近年、前がん性の腫瘍組織に老化細胞が存在することが明らかとなりました。老化細胞は腫瘍の前がん部で観察されますが、悪性腫瘍部では観察されません。このような知見から、細胞老化はがん発症の初期過程においてがん化を防ぐ働きをもつのではないかと言われています。この細胞老化のがん抑制機構としての働きはがん治療に有用ではないか、と私たちは考えました。そこで現在当研究室では、細胞老化を制御する因子としてmiRNA に注目し、miRNA経路を介したがん抑制機構の解明と治療への応用を目指しています。

 

老化を誘導するmiRNAを難治性がんの治療に応用する 

これまでに当研究室では、乳がん細胞に老化を誘導し、増殖や転移能などを抑制するmiRNAとして、miR-22を同定しました。現在では、このmiR-22の核酸医薬としての応用の可能性と共に、更に強力な抗腫瘍核酸医薬の開発を目指しています。その中で、我々はがん幹細胞および抗がん剤耐性がん細胞の双方に効果を示す核酸医薬の開発を、この老化関連マイクロRNAを用いて進めています。

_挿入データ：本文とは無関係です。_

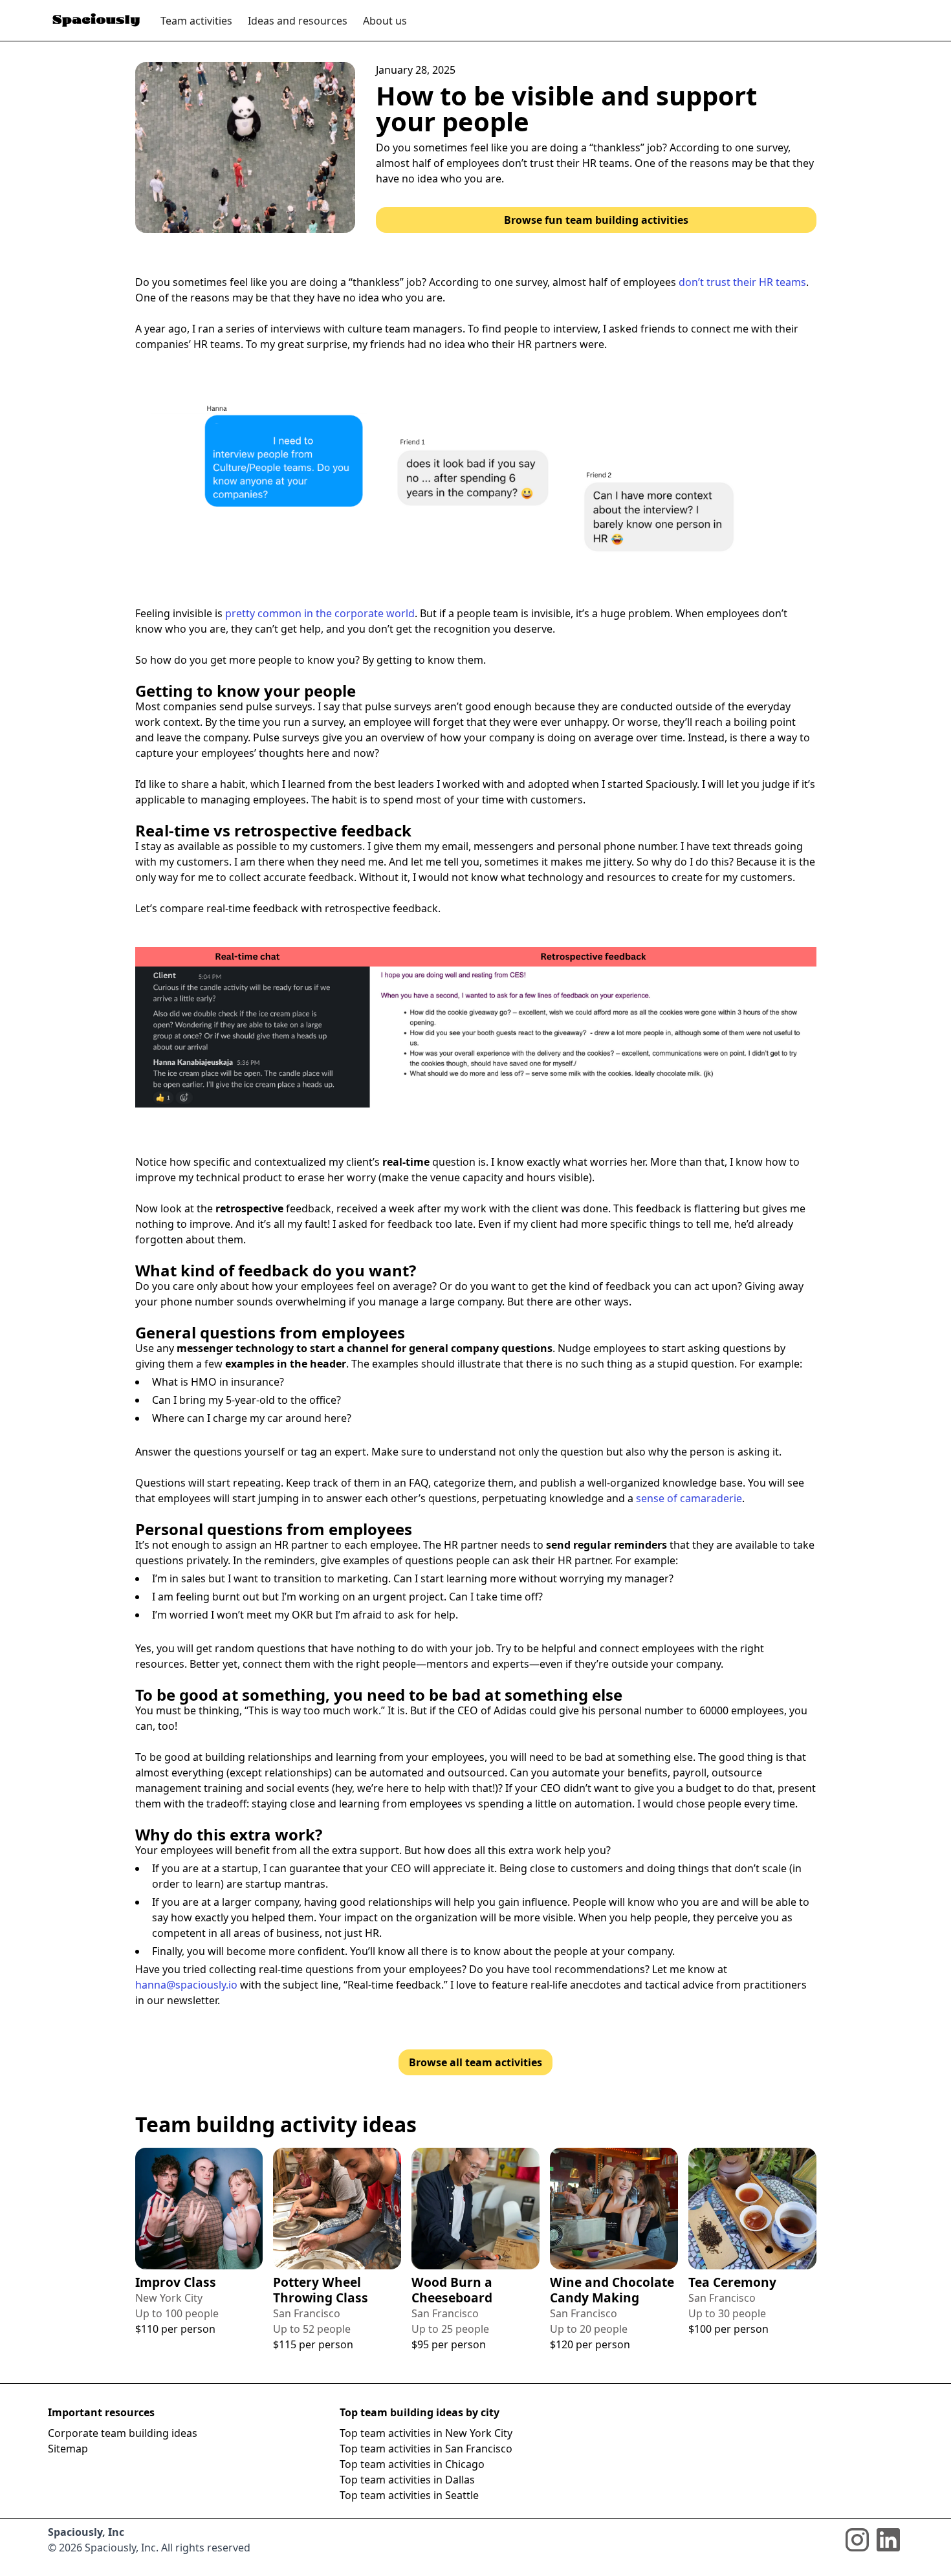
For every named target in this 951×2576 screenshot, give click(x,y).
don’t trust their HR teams (742, 282)
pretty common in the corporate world (320, 613)
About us (385, 21)
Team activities (196, 21)
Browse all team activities (475, 2062)
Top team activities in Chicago (412, 2464)
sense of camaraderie (689, 1498)
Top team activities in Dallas (407, 2479)
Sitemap (68, 2448)
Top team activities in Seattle (409, 2495)
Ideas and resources (297, 21)
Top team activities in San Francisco (426, 2448)
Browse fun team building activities (596, 220)
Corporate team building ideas (122, 2433)
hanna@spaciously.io (186, 1985)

                                         

国立研究開発法人 日本医療研究開発機構AMED「革新的医療技術創出拠点プロジェクト」(北海道大学拠点)関連シーズ

「橋渡し研究戦略的推進プログラム」シーズBでの研究開発

悪性胸膜中皮腫は胸腔内面を覆う一層の中皮細胞に発生する腫瘍であり、アスベスト吸入が発生に密接に関係しているが、その発生メカニズムは解明されていません。アスベスト暴露から悪性胸膜中皮腫の発症までの潜伏期間は30〜40年とされており、今後新たな発症は年々増加すると推測されており、現状3,000人であるが、今後6万人規模までに増加することが予測されています。また、悪性胸膜中皮腫の治療は、化学療法と手術であるが、何れの場合も治療成績が良好でなく、その革新的治療方法が期待されている。悪性胸膜中皮腫の治療は、化学療法と手術であるが、何れの場合も治療成績が非常に悪く、その革新的治療方法が期待されている。そこで、本研究は患者数が少ない現時点にその治療法として進めるため、抗腫瘍薬の開発を行うものです。

これまでの我々の研究成果で、miR-22が各種がんに対して老化を誘導することで顕著な腫瘍抑制効果を示す基礎研究成果(JCB 2011)を見いだしました。この老化誘導型のシーズ強化を目的に、網羅的な老化誘導マイクロRNAの同定を行う基礎研究を推進し、miR-22よりも強力に抗腫瘍効果を示すシーズとして、マイクロRNAシーズの同定に成功しました。 これらの新規シーズは、がんの再発および根治の原因と考えられている「がん幹細胞」と「抗癌剤耐性のがん細胞」の両方に効率的に抗腫瘍効果を示す画期的なシーズでです。一方で、核酸医薬品において、標的臓器へのデリバリーがないことが課題であり、また既存の抗癌剤と優位性を持ち合わせることが重要です。我々は、株式会社スリー・ディー・マトリックスのDDSであるA6Kを用いた核酸医薬の開発を進めています。この核酸医薬を、悪性胸膜中皮腫を対象として研究を進めていますが、悪性胸膜中皮腫以外のこれまでに検討したがん細胞種では、何れのがん種でも顕著な抗腫瘍効果を示す上に、がん幹細胞と抗癌剤耐性がん細胞のいずれにも顕著な細胞致死性効果を示し、画期的な核酸医薬抗癌剤として期待しています。